Minnesota Twins – No. 61
- Pitcher
- Born: January 10, 2001 (age 25) Tomah, Wisconsin, U.S.
- Bats: LeftThrows: Left

MLB debut
- April 22, 2026, for the Minnesota Twins

MLB statistics (through September 23, 2026)
- Win–loss record: 6–7
- Earned run average: 4.87
- Strikeouts: 128
- Stats at Baseball Reference

Teams
- Minnesota Twins (2026–present);

= Connor Prielipp =

American baseball player (born 2001)

Connor Francis Prielipp (born January 10, 2001) is an American professional baseball pitcher for the Minnesota Twins of Major League Baseball (MLB). He made his MLB debut in 2026.

==Amateur career==
Prielipp attended Tomah High School in Tomah, Wisconsin. In 2018, his junior year, he posted a 0.27 ERA with 97 strikeouts over 52 innings. As a senior in 2019, he went 6–2 with a 0.85 ERA, 118 strikeouts, and five walks over 49 innings and was named the Gatorade Wisconsin Baseball Player of the Year. He was selected by the Boston Red Sox in the 37th round of the 2019 Major League Baseball draft, but did not sign and enrolled at the University of Alabama to play college baseball.

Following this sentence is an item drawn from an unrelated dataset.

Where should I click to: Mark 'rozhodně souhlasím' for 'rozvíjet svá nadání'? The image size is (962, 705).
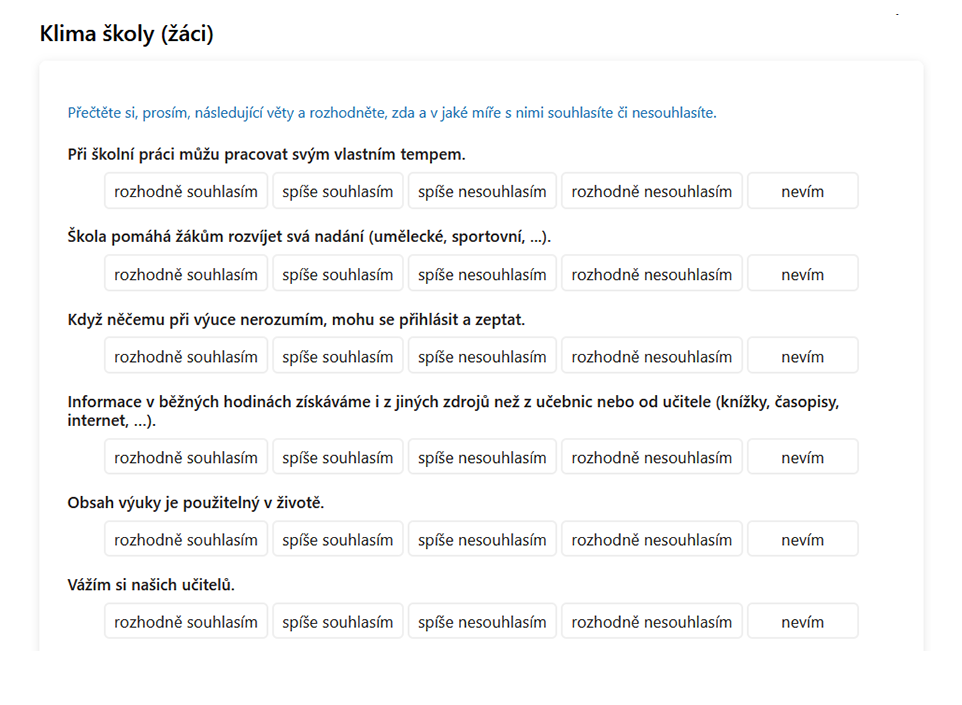pos(186,274)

Prielipp was named Alabama's Opening Day starter as a freshman in 2020. He started four games in which he struck out 35 batters and gave up no earned runs over 21 innings before the season was cancelled due to the COVID-19 pandemic. In 2021, he pitched seven innings before missing the rest of the season due to an injury. He underwent Tommy John surgery in May. There was a chance Prielipp would be able to return for part of the 2022 season, but he announced that April that he would be opting out and would not play. He instead began throwing bullpen sessions for major league scouts. In June, he traveled to San Diego where he participated in the Draft Combine.

==Professional career==
The Minnesota Twins selected Prielipp in the second round with the 48th overall selection of the 2022 Major League Baseball draft. He signed with the team for $1.8 million.

The Twins assigned Prielipp to the High-A Cedar Rapids Kernels to open the 2023 season. He pitched in two games before he underwent surgery on his left ulnar collateral ligament, thus ending his season. Prielipp returned to play in 2024, making nine starts between the rookie Florida Complex League Twins, Single-A Fort Myers Miracle, and Cedar Rapids, going 0–1 with a 2.70 ERA and 41 strikeouts over 23 1/3 innings.

Prielipp was assigned to the Double-A Wichita Wind Surge to open the 2025 season. In August, he was promoted to the Triple-A St. Paul Saints. In 24 appearances (23 starts) for the two affiliates, Prielipp compiled a 1–9 record and 4.03 ERA with 98 strikeouts across 82 2/3 innings pitched. On November 18, 2025, the Twins added Prielipp to their 40-man roster to protect him from the Rule 5 draft. Prielipp was optioned to Triple-A St. Paul to begin the 2026 season.

On April 22, 2026, the Twins promoted Preilipp to the major leagues for the first time. He made his MLB debut that night as Minnesota's starting pitcher at Citi Field against the New York Mets. Prielipp pitched four innings and gave up two earned runs, six hits, no walks, and collected six strikeouts in a 3–2 Twins loss. On April 27, Prielipp recorded his first career win after allowing two runs over five innings pitched against the Seattle Mariners. He was placed on the injured list on July 9 with a left finger blister. He was activated on July 26.